## WHAT TO DO
- a) Using the Kafka producer metrics text, decide whether each statement below agrees with it. For each, answer yes or no and quote the words of the text that settle it.
(i) The default value of linger.ms is zero milliseconds.
(ii) Small batches reduce the number of network round trips.
(iii) By default, batch.size is 32 KB.
- b) Repeat word for word the passage of the Kafka producer metrics text between "As with Kafka" and "place to start.", inclusive.

## TEXT EXCERPT
------------------------------------
The request-rate metric reports the rate at which producers send data to brokers. A request rate indicating issue-free operation varies depending on the use case. Check peaks and drops to ensure continuous service availability. If rate-limiting is not enabled, traffic spikes can cause brokers to slow down as they process a rapid influx of data.

Request Latency Average

The request-latency-avg metric is the amount of time between when KafkaProducer.send() is called and the producer receives a response from the broker.

Producers do not necessarily send each message as soon as it is created. The linger.ms value for the producer determines the maximum wait time before sending a message batch. This can allow collection of a larger batch of messages before sending them in a single request. The default value of linger.ms is zero milliseconds. Setting this to a higher value can increase latency, but it can also help improve throughput as the producer can send multiple messages without incurring network overhead for each one.

Latency has a strong correlation with throughput. If you increase linger.ms to improve throughput, watch request latency to ensure it does not rise beyond an acceptable limit. Modifying the value of batch.size in your producer configuration can lead to significant gains in throughput. Determining an optimal batch size is largely use-case dependent, but in general, increase batch size if you have available memory.

Note: Small batches involve more network round trips, which can reduce throughput.

Outgoing Byte Rate

As with Kafka brokers, watch the outgoing-byte-rate metric of Kafka producers for producer network throughput. Observing traffic volume over time is essential for determining whether you must make network infrastructure changes. Monitoring producer network traffic informs decisions on infrastructure changes, and provides a perspective on the production rate of producers, making it easier to identify sources of excessive traffic.

I/O Wait Time

If producers are producing more data than they can send, they end up waiting for network resources. But if producers are not rate-limited or reaching bandwidth maximums, issues become harder to identify. Because disk access tends to be the slowest segment of any processing task, checking the io-wait-time-ns-avg metric on your producers is a good place to start.

I/O wait time is the percentage of time spent performing I/O while the CPU is idle. Excessive wait times might indicate producers are unable to get the data fast enough. If you are using traditional hard drives for storage, you may want to consider SSDs instead.

Batch Size

To use network resources more efficiently, Kafka producers group messages into batches before sending them. The producer waits to accumulate an amount of data defined by batch.size (16 KB by default), up to the maximum specified in linger.ms (0 milliseconds by default.) The batch-size-avg metric shows fluctuations in the average size. If batches sent by a producer are consistently smaller than the value of batch.size, any time your producer spends lingering is wasted waiting for more data that never arrives. Consider reducing your linger.ms setting if the value of batch-size-avg is lower than your configured batch.size.

Examples

Figure 1 shows a Grafana dashboard displaying production of ASN.1-encoded records by the ASN.1 Streamer application as reflected in producer metrics.

Figure 1. Production Metrics Displayed in Grafana

Figure 1 highlights the following events:

  1. The load test starts and the consumer starts fetching and consuming records.
  2. The load test stops. The rate of consumption of records and bytes have been relatively constant.
  3. The consumer stops processing of all records.
------------------------------------
## DATASET EXTRACT
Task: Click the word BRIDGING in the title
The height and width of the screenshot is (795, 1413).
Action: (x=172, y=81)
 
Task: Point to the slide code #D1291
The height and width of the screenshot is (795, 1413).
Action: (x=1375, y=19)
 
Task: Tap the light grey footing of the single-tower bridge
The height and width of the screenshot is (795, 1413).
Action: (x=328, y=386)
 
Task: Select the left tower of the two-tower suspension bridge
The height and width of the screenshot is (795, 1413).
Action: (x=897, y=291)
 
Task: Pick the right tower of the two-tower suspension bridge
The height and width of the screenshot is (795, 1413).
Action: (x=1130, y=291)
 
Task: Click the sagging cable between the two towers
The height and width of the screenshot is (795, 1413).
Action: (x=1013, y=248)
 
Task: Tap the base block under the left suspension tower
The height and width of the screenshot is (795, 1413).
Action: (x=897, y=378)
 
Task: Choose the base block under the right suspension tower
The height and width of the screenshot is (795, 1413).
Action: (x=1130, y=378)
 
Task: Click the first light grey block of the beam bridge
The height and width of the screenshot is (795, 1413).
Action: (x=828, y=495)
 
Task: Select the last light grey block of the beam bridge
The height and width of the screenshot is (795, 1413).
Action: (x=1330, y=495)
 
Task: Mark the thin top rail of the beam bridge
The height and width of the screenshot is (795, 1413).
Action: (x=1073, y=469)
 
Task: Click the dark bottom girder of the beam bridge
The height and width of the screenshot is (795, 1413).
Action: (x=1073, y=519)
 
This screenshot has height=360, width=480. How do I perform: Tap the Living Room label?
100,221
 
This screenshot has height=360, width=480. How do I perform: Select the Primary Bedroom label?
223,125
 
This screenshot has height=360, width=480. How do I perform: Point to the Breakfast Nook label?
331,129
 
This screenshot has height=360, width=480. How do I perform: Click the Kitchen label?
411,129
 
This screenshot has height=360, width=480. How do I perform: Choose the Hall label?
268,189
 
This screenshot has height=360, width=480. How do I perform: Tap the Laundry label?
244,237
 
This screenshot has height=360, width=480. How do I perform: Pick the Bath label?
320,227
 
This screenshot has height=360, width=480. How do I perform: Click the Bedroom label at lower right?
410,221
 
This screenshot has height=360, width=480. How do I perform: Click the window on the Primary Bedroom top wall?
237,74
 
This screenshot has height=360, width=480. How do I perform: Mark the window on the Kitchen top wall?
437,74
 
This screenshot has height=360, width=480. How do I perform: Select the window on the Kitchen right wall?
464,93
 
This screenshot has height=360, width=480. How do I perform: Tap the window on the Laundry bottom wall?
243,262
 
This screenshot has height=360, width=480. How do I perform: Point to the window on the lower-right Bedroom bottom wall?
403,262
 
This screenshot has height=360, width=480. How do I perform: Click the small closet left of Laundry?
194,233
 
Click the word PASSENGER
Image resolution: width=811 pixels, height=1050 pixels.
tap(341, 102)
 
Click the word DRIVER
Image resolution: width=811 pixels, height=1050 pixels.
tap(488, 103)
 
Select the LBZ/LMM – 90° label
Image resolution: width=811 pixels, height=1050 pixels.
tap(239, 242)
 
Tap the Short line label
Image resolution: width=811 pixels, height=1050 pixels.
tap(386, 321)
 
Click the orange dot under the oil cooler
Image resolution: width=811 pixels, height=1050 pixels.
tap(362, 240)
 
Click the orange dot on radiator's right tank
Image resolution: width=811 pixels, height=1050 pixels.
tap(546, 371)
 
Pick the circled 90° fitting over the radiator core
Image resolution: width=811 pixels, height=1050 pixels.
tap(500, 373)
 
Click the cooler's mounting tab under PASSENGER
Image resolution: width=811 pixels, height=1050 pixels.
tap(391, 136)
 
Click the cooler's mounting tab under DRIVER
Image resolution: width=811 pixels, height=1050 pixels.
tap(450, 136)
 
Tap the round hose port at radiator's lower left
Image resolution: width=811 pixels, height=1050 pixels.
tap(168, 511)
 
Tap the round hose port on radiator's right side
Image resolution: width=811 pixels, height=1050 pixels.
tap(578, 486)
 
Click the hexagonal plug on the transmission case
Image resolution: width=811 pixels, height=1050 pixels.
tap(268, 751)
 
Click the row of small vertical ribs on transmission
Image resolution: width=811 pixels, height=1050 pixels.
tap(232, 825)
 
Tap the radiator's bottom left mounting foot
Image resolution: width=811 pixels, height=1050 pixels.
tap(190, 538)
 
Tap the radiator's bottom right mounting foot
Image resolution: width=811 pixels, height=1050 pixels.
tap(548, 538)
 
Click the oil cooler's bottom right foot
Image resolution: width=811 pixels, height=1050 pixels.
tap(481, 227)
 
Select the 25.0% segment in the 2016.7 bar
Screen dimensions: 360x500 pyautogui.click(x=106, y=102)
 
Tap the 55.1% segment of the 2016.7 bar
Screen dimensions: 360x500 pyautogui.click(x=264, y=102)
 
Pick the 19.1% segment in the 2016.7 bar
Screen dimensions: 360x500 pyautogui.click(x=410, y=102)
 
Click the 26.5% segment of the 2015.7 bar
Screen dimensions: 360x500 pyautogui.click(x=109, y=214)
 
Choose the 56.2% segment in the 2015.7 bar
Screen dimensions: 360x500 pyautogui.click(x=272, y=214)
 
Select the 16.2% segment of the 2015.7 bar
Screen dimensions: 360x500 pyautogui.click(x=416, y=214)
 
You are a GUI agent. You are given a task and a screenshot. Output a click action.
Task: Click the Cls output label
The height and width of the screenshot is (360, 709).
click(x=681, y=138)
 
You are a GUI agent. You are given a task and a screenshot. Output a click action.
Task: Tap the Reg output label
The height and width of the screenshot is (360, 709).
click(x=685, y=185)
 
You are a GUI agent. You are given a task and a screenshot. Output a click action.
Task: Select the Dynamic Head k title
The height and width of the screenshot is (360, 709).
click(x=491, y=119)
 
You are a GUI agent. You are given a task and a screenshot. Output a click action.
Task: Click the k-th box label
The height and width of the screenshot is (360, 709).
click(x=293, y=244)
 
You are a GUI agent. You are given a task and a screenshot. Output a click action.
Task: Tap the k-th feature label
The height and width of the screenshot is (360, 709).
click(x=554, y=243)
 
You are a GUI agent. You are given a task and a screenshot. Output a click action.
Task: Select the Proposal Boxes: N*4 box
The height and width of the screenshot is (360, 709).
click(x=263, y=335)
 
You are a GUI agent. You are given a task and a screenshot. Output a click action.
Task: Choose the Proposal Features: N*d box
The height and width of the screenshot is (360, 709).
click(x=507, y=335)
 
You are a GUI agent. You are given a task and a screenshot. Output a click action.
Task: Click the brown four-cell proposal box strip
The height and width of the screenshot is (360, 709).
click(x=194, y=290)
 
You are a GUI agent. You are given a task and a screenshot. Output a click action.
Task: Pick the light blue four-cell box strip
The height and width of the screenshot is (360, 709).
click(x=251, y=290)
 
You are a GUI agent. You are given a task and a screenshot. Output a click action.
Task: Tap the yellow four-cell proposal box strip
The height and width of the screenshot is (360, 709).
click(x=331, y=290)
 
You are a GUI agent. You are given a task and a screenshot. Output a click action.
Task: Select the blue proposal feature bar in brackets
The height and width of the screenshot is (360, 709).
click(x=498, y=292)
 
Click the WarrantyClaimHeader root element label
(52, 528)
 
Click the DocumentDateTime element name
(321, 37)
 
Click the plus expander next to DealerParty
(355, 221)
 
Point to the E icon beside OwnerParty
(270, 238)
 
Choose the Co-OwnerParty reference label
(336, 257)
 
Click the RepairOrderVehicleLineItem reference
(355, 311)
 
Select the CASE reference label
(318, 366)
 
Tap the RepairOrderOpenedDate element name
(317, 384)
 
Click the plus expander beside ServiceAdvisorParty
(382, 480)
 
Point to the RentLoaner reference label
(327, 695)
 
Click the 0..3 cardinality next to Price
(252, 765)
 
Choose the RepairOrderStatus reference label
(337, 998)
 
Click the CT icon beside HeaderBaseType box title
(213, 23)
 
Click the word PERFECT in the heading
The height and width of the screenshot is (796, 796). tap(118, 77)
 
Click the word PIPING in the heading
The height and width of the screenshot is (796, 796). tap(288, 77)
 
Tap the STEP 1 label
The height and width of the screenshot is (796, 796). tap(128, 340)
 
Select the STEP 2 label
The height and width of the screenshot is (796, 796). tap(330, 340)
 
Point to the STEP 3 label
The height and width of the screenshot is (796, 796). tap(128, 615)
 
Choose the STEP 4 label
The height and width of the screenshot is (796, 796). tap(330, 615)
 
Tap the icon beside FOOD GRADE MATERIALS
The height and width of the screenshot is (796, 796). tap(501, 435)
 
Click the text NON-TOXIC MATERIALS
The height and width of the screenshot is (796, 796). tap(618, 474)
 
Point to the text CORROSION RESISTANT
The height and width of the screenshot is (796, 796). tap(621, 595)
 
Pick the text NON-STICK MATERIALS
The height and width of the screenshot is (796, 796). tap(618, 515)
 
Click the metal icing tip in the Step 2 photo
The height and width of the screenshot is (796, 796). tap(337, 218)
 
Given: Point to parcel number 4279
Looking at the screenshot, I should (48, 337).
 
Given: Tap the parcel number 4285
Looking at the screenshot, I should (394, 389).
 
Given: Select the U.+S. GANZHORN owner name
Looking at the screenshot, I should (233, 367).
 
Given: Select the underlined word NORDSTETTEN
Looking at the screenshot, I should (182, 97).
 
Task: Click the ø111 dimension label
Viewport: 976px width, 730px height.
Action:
------------------------------------
## TASK-BY-TASK OUTPUTS
- a)
(i) Yes: "The default value of linger.ms is zero milliseconds."
(ii) No: "Small batches involve more network round trips, which can reduce throughput."
(iii) No: "batch.size (16 KB by default)"

- b)
As with Kafka brokers, watch the outgoing-byte-rate metric of Kafka producers for producer network throughput. Observing traffic volume over time is essential for determining whether you must make network infrastructure changes. Monitoring producer network traffic informs decisions on infrastructure changes, and provides a perspective on the production rate of producers, making it easier to identify sources of excessive traffic.

I/O Wait Time

If producers are producing more data than they can send, they end up waiting for network resources. But if producers are not rate-limited or reaching bandwidth maximums, issues become harder to identify. Because disk access tends to be the slowest segment of any processing task, checking the io-wait-time-ns-avg metric on your producers is a good place to start.